‘Mi Lazarilla, Mi Capitán’ de Gonzalo Moure y Maria Girón

Mi Lazarilla, mi capitán
Mi Lazarilla, mi capitán

Mi Lazarilla, Mi Capitán de Gonzalo Moure. Ilustraciones de Maria Girón. Editorial Kalandraka, 2020. 245 x 215 mm., 40 pp., 15 €, (+ 6 años).

Por José R. Cortés Criado.

“Me llama ‘Mi Lazarilla’, pero la verdad es que, aunque yo veo un poco, es él quien me guía, ‘Mi capitán’”. Gonzalo Moure: Mi lazarilla. Mi Capitán.

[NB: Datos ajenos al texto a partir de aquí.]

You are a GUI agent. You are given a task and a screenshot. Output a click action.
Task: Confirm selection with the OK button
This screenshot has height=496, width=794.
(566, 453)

La editorial Kalandraka vuelve a lanzar otro libro para soñar que es un portento. Gonzalo Moure consigue decirnos mucho con muy pocas palabras. ¡Qué genialidad! Nos mete en una actividad cotidiana de un padre y una hija cargada de ternura. Se trata de un señor ciego y una hija con escasa visión que se desplazan desde su vivienda al colegio.

La voz narratoria es la de la niña, ella nos relata el trayecto que hacen, cómo se imaginan el espacio donde deambulan y saca sus conclusiones sobre el mundo en el que vive. Se siente muy orgullosa de su padre, está segura cuando anda de su mano aunque él no vea con sus ojos, ve de otra manera y se lo hace sentir a su hija con escuetos comentarios, ya sea imaginando los animales que pueblan la selva de la calzada, saludando a la vecina, atravesando un largo puente que no es más que un paso de cebra…

Esas cosas sencillas son vividas con una sensibilidad especial. El autor juega con los modelos de los coches para recordarnos el mundo animal: “Creo que he oído un Seat León”. “Ese es un panda”, o los sentimientos de la niña: “Cuando llegamos y se separan nuestras manos, me dan ganas de llorar. Pero me aguanto”.

En resumen, me ha encantado el libro. Moure muestra una gran sensibilidad envuelta en dulzura y amor que te dejan sin palabras. ¡Qué sencillo y qué complicado es el libro! ¡Qué pocas palabras para decir muchas cosas! No hace falta ver con los ojos para disfrutar la vida. La ceguera no debe ser un obstáculo en la vida de nadie. El escritor nos hace sentir muy bien más allá de la lectura.

Imaginar el mundo de las personas que no ven es complicado, pero para la ilustradora Maria Girón no ha sido complicado hacernos ver su mundo imaginado, esos coches-animales que pasan por la calzada-selva, esos peligros acechantes del puente-paso de cebra. Me han gustado mucho los tonos empleados para dar forma a esa fauna tan especial que camina cerca del mar, que habita en las copas de los árboles y a ese padre y esa hija que se necesitan mutuamente.

Este es un álbum que se puede leer de tres manera: solo texto, solo imágenes y la suma de ambos. Si lees el texto, te llenas de bienestar; si te paras a leer las imágenes disfrutarás con la cantidad de animalitos, aves y plantas que conforman un submundo al margen de los grandes dibujos que iluminan las páginas, sobre todo si sigues las andanzas del mono de color azul que nos compaña siempre; y si lees los dos componentes juntos, el disfrute es mayúsculo.

Me imagino qué sentiría Gonzalo Moure al ver por las calles de Las Palmas a un padre y una hija que se convirtieron en los protagonistas de esta historia tan grande. Ojalá en sus desplazamientos siga encontrando personas importantes para historias interesantes, como esta Lazarilla que guía a ese Capitán.